[[ Dataset records, beginning ]]
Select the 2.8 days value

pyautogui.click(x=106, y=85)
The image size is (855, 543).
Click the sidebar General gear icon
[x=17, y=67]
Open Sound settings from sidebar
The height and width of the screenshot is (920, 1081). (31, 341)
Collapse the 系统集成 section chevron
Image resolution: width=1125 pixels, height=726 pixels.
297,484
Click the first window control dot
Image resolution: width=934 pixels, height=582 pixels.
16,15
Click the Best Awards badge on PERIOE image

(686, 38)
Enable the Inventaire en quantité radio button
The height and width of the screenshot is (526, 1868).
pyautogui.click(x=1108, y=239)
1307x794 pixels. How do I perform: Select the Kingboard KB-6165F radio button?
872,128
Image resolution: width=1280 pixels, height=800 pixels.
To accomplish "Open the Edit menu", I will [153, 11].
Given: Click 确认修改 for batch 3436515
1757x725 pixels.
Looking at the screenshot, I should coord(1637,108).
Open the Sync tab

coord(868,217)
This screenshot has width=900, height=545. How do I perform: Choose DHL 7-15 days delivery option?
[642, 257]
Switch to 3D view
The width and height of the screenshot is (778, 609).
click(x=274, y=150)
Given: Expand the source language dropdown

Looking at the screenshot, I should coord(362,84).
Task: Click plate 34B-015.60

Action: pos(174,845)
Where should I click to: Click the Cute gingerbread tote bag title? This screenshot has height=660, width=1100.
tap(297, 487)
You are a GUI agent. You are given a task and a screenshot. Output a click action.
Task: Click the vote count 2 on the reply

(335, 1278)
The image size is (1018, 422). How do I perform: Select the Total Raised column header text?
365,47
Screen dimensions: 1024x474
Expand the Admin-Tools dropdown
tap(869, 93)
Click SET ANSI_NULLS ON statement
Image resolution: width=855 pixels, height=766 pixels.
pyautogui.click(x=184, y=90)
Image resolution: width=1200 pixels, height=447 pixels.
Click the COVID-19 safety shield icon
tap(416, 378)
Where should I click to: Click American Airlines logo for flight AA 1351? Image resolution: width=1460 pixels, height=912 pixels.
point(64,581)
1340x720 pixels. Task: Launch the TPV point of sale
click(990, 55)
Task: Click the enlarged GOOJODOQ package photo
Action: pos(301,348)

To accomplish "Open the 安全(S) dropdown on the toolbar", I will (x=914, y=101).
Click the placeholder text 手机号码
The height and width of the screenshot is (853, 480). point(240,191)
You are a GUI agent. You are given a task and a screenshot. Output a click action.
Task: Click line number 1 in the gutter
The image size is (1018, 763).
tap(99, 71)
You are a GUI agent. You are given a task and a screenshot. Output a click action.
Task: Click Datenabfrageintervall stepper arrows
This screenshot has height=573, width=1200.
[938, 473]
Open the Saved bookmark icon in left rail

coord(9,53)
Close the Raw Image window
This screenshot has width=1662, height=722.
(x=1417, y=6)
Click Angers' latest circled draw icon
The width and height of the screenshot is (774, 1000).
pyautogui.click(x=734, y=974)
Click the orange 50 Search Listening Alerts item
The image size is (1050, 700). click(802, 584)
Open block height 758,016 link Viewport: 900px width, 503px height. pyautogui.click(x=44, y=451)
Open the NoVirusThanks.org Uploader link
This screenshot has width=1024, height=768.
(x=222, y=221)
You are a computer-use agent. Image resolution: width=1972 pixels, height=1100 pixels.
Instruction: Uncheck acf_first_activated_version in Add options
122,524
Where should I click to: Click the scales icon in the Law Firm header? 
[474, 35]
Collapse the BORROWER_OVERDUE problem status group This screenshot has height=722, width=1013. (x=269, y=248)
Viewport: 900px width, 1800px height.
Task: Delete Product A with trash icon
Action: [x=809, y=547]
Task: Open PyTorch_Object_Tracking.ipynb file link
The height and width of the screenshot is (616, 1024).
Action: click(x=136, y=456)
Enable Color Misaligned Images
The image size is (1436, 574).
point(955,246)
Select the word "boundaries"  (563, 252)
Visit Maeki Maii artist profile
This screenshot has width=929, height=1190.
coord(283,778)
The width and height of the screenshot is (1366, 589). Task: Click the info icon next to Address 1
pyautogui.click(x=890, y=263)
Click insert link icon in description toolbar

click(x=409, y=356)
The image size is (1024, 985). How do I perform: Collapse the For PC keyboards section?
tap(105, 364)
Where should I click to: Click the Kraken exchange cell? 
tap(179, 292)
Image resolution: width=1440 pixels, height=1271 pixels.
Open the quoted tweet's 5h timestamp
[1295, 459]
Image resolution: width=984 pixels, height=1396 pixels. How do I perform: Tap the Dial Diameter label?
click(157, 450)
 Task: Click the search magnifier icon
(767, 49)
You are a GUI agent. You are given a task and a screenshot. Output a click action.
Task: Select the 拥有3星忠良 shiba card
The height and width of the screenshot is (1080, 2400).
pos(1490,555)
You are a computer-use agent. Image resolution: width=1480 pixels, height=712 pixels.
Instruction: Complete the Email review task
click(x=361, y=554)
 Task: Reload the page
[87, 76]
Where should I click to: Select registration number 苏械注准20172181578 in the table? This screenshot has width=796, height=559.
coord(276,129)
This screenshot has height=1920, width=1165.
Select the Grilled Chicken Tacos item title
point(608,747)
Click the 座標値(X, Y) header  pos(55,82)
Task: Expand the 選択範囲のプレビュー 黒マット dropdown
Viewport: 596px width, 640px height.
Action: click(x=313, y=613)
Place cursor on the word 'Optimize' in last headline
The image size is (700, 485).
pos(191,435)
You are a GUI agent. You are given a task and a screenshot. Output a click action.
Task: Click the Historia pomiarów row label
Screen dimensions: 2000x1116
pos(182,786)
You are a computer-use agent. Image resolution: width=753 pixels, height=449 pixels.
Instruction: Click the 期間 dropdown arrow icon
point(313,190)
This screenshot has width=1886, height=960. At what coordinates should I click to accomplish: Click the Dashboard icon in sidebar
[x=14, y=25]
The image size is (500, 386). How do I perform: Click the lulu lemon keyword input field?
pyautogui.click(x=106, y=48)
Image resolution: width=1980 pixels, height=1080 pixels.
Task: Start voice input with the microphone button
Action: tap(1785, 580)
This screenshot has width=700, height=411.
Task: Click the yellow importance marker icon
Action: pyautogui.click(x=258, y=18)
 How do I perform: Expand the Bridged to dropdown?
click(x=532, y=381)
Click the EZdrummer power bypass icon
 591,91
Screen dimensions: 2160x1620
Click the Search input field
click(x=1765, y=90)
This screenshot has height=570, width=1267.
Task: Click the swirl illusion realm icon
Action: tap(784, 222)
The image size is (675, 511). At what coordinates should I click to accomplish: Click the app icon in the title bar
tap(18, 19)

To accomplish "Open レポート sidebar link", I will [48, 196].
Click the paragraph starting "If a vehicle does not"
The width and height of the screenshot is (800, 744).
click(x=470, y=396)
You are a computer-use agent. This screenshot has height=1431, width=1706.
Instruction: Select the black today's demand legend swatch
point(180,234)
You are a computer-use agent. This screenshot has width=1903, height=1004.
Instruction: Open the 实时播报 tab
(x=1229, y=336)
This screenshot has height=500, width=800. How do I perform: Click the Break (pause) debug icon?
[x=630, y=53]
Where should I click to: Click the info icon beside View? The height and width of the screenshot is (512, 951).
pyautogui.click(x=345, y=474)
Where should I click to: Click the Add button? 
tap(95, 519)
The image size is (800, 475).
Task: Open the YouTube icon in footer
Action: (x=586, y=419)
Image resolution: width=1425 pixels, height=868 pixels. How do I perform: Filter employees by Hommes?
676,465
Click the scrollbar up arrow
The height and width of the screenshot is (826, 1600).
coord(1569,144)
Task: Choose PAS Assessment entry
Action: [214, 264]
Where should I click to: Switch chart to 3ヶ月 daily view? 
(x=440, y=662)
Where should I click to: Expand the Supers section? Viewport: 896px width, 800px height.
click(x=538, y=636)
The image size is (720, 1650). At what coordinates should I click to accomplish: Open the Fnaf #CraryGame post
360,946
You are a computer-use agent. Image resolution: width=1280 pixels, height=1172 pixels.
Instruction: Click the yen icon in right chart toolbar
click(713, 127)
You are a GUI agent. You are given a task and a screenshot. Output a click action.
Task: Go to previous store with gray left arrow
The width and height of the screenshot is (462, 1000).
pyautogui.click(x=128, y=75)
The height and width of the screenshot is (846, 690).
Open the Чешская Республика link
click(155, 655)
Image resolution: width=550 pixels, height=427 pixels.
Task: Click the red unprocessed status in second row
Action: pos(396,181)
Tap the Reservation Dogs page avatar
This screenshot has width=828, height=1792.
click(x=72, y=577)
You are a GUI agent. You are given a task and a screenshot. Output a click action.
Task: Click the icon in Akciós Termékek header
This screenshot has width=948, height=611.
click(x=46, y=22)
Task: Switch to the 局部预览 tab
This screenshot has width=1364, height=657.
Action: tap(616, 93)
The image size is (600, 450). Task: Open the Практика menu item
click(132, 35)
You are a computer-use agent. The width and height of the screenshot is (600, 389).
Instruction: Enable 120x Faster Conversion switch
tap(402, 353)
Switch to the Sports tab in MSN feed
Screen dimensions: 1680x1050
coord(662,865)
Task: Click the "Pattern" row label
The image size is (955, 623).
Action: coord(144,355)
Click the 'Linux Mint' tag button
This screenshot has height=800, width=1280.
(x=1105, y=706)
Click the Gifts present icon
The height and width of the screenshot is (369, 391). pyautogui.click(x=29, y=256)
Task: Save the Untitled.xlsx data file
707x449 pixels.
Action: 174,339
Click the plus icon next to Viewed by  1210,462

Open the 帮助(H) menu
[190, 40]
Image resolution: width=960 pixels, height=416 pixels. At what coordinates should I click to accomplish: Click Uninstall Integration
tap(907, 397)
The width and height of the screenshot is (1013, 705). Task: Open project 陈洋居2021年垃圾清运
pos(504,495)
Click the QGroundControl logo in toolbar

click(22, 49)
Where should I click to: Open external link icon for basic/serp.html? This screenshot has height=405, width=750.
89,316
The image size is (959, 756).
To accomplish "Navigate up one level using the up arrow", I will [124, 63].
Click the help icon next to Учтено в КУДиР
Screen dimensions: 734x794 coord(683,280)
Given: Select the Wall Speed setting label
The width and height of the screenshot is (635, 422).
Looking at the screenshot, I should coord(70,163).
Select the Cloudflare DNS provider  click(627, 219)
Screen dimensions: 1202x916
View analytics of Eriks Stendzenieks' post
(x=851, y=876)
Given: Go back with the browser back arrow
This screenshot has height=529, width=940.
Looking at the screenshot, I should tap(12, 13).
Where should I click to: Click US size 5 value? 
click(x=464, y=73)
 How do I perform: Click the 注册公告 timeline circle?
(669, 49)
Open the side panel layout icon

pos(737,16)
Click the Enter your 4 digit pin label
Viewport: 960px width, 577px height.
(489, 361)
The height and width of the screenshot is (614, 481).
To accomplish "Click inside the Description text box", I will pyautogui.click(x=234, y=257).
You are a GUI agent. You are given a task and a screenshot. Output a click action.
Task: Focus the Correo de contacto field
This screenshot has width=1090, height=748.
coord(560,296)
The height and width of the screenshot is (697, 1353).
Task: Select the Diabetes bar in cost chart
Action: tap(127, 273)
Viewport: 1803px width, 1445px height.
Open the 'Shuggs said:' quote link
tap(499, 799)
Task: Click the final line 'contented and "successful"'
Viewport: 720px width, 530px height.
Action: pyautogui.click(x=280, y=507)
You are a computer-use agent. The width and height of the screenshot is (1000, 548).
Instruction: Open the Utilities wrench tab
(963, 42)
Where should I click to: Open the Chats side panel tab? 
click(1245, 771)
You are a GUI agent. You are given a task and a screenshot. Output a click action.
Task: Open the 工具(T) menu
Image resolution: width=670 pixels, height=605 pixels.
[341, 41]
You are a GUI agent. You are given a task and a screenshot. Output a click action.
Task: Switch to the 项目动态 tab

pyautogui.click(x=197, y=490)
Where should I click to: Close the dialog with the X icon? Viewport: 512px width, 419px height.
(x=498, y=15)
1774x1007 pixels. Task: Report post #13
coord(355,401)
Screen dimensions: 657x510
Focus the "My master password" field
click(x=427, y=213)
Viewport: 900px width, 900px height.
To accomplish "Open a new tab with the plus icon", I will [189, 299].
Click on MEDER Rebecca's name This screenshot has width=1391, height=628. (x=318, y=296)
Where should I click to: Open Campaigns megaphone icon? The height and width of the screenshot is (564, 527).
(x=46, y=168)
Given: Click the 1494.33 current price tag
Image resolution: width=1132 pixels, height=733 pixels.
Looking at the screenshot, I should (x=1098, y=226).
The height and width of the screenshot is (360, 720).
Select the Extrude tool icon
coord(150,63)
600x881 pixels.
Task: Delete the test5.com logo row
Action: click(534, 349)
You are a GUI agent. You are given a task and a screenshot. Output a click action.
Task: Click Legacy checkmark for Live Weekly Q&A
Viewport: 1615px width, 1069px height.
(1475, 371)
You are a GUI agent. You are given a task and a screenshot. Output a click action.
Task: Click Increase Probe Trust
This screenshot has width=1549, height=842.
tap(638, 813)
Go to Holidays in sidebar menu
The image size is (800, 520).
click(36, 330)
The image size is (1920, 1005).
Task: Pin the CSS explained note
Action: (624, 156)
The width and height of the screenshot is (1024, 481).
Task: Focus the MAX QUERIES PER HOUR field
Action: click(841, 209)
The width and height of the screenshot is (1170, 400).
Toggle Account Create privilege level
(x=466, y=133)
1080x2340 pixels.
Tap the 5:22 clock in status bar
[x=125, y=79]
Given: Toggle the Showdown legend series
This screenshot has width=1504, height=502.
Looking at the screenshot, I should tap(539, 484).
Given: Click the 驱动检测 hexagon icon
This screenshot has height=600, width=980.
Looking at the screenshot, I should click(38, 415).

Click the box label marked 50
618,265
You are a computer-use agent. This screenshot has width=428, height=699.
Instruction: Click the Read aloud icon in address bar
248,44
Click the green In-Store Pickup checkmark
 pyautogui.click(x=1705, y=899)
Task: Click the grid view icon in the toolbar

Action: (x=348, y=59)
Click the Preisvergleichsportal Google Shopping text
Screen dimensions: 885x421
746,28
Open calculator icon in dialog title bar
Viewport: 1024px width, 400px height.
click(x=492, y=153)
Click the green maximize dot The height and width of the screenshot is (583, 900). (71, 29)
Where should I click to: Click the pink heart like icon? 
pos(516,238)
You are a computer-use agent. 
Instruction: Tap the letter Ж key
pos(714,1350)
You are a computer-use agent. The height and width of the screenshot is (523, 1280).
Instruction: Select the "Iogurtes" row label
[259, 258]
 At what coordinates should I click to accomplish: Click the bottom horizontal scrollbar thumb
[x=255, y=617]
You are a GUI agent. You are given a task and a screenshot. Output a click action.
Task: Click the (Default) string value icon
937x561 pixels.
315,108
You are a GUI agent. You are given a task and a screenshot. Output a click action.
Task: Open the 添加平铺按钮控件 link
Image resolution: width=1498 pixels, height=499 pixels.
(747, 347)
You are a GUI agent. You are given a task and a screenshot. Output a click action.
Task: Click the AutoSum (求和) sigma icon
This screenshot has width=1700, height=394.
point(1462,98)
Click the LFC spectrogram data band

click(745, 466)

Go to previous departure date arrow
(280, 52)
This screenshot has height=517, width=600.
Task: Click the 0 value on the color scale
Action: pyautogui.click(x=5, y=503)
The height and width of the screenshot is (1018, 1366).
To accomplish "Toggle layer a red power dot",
[[ Dataset records, end ]]
◆ Work task: State how many lines in the records contain the string "plus". Give the number with no words around it.

◆ Exercise solution: 2